== EXTRACTED ENTRIES ==
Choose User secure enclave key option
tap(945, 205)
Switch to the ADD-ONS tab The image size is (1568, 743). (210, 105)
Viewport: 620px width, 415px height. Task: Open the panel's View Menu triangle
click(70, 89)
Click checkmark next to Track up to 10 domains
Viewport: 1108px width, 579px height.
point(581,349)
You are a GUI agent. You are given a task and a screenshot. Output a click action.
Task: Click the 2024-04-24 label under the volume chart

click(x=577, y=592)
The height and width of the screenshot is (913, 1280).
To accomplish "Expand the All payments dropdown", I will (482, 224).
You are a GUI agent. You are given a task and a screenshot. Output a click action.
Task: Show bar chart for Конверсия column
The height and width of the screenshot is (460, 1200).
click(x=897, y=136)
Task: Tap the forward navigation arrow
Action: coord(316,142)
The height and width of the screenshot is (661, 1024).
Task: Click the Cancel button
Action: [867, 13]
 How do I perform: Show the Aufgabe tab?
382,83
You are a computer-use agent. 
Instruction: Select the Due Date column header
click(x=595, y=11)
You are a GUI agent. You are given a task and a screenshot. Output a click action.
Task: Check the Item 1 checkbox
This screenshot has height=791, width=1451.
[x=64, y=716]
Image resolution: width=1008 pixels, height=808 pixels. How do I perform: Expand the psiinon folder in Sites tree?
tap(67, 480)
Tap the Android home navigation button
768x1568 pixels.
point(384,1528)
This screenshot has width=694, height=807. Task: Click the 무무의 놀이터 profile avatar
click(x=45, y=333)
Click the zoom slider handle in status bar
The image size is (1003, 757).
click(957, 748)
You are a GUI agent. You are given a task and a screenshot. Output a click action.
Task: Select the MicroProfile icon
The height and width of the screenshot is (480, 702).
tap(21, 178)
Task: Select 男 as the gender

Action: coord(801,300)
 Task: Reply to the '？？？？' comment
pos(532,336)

== WORK TO BE COMPLETED ==
Return all the lines shown above, word for word.

== RESULT ==
Choose User secure enclave key option
tap(945, 205)
Switch to the ADD-ONS tab The image size is (1568, 743). (210, 105)
Viewport: 620px width, 415px height. Task: Open the panel's View Menu triangle
click(70, 89)
Click checkmark next to Track up to 10 domains
Viewport: 1108px width, 579px height.
point(581,349)
You are a GUI agent. You are given a task and a screenshot. Output a click action.
Task: Click the 2024-04-24 label under the volume chart

click(x=577, y=592)
The height and width of the screenshot is (913, 1280).
To accomplish "Expand the All payments dropdown", I will (482, 224).
You are a GUI agent. You are given a task and a screenshot. Output a click action.
Task: Show bar chart for Конверсия column
The height and width of the screenshot is (460, 1200).
click(x=897, y=136)
Task: Tap the forward navigation arrow
Action: coord(316,142)
The height and width of the screenshot is (661, 1024).
Task: Click the Cancel button
Action: [867, 13]
 How do I perform: Show the Aufgabe tab?
382,83
You are a computer-use agent. 
Instruction: Select the Due Date column header
click(x=595, y=11)
You are a GUI agent. You are given a task and a screenshot. Output a click action.
Task: Check the Item 1 checkbox
This screenshot has height=791, width=1451.
[x=64, y=716]
Image resolution: width=1008 pixels, height=808 pixels. How do I perform: Expand the psiinon folder in Sites tree?
tap(67, 480)
Tap the Android home navigation button
768x1568 pixels.
point(384,1528)
This screenshot has width=694, height=807. Task: Click the 무무의 놀이터 profile avatar
click(x=45, y=333)
Click the zoom slider handle in status bar
The image size is (1003, 757).
click(957, 748)
You are a GUI agent. You are given a task and a screenshot. Output a click action.
Task: Select the MicroProfile icon
The height and width of the screenshot is (480, 702).
tap(21, 178)
Task: Select 男 as the gender

Action: coord(801,300)
 Task: Reply to the '？？？？' comment
pos(532,336)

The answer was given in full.